Extracted records:
▬▬▬

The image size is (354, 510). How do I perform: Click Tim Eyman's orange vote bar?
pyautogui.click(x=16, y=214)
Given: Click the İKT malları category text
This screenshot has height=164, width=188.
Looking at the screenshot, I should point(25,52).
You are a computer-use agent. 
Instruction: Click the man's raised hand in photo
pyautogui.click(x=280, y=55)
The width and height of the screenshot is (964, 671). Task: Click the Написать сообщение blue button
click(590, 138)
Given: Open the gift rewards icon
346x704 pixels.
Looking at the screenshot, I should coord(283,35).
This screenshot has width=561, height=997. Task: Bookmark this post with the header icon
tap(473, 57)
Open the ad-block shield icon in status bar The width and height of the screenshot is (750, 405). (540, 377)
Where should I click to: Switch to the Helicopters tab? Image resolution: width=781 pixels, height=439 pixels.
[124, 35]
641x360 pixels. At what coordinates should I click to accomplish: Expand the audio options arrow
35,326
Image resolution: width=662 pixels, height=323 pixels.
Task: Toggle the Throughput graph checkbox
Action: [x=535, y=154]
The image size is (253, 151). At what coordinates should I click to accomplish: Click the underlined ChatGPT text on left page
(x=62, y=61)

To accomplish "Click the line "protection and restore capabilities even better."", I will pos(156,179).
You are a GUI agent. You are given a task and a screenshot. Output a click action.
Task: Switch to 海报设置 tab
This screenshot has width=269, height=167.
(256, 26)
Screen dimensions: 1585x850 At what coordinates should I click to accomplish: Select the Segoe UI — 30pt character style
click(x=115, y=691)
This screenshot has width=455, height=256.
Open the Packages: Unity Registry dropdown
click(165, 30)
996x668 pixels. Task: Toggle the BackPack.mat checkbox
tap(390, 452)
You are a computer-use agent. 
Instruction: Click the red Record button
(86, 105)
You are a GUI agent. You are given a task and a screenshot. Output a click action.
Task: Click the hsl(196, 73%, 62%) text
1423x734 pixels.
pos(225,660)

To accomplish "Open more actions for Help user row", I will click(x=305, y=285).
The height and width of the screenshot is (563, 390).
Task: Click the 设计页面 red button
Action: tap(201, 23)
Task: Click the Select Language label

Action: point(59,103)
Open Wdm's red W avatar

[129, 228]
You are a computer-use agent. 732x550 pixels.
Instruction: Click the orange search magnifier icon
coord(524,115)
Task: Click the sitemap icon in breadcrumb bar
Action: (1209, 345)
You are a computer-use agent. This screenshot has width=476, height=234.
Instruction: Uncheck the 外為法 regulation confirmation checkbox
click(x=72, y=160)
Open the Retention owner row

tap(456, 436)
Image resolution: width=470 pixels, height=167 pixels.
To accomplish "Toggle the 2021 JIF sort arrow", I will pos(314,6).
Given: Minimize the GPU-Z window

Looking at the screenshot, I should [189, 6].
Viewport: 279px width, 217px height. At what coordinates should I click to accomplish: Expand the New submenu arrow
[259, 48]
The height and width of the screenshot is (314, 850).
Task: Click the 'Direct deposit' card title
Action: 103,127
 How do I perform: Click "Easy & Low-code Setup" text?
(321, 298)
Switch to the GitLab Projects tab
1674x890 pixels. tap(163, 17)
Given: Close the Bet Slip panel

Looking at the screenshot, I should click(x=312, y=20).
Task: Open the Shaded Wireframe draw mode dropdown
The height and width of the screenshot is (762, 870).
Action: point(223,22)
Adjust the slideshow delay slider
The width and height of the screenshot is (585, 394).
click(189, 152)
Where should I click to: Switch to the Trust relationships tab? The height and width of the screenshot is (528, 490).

▬▬▬

Write the entries again, exactly as they stand.

The image size is (354, 510). How do I perform: Click Tim Eyman's orange vote bar?
pyautogui.click(x=16, y=214)
Given: Click the İKT malları category text
This screenshot has height=164, width=188.
Looking at the screenshot, I should point(25,52).
You are a computer-use agent. 
Instruction: Click the man's raised hand in photo
pyautogui.click(x=280, y=55)
The width and height of the screenshot is (964, 671). Task: Click the Написать сообщение blue button
click(590, 138)
Given: Open the gift rewards icon
346x704 pixels.
Looking at the screenshot, I should coord(283,35).
This screenshot has width=561, height=997. Task: Bookmark this post with the header icon
tap(473, 57)
Open the ad-block shield icon in status bar The width and height of the screenshot is (750, 405). (540, 377)
Where should I click to: Switch to the Helicopters tab? Image resolution: width=781 pixels, height=439 pixels.
[124, 35]
641x360 pixels. At what coordinates should I click to accomplish: Expand the audio options arrow
35,326
Image resolution: width=662 pixels, height=323 pixels.
Task: Toggle the Throughput graph checkbox
Action: [x=535, y=154]
The image size is (253, 151). At what coordinates should I click to accomplish: Click the underlined ChatGPT text on left page
(x=62, y=61)

To accomplish "Click the line "protection and restore capabilities even better."", I will pos(156,179).
You are a GUI agent. You are given a task and a screenshot. Output a click action.
Task: Switch to 海报设置 tab
This screenshot has width=269, height=167.
(256, 26)
Screen dimensions: 1585x850 At what coordinates should I click to accomplish: Select the Segoe UI — 30pt character style
click(x=115, y=691)
This screenshot has width=455, height=256.
Open the Packages: Unity Registry dropdown
click(165, 30)
996x668 pixels. Task: Toggle the BackPack.mat checkbox
tap(390, 452)
You are a computer-use agent. 
Instruction: Click the red Record button
(86, 105)
You are a GUI agent. You are given a task and a screenshot. Output a click action.
Task: Click the hsl(196, 73%, 62%) text
1423x734 pixels.
pos(225,660)

To accomplish "Open more actions for Help user row", I will click(x=305, y=285).
The height and width of the screenshot is (563, 390).
Task: Click the 设计页面 red button
Action: tap(201, 23)
Task: Click the Select Language label

Action: point(59,103)
Open Wdm's red W avatar

[129, 228]
You are a computer-use agent. 732x550 pixels.
Instruction: Click the orange search magnifier icon
coord(524,115)
Task: Click the sitemap icon in breadcrumb bar
Action: (1209, 345)
You are a computer-use agent. This screenshot has width=476, height=234.
Instruction: Uncheck the 外為法 regulation confirmation checkbox
click(x=72, y=160)
Open the Retention owner row

tap(456, 436)
Image resolution: width=470 pixels, height=167 pixels.
To accomplish "Toggle the 2021 JIF sort arrow", I will pos(314,6).
Given: Minimize the GPU-Z window

Looking at the screenshot, I should [189, 6].
Viewport: 279px width, 217px height. At what coordinates should I click to accomplish: Expand the New submenu arrow
[259, 48]
The height and width of the screenshot is (314, 850).
Task: Click the 'Direct deposit' card title
Action: 103,127
 How do I perform: Click "Easy & Low-code Setup" text?
(321, 298)
Switch to the GitLab Projects tab
1674x890 pixels. tap(163, 17)
Given: Close the Bet Slip panel

Looking at the screenshot, I should click(x=312, y=20).
Task: Open the Shaded Wireframe draw mode dropdown
The height and width of the screenshot is (762, 870).
Action: point(223,22)
Adjust the slideshow delay slider
The width and height of the screenshot is (585, 394).
click(189, 152)
Where should I click to: Switch to the Trust relationships tab? The height and width of the screenshot is (528, 490).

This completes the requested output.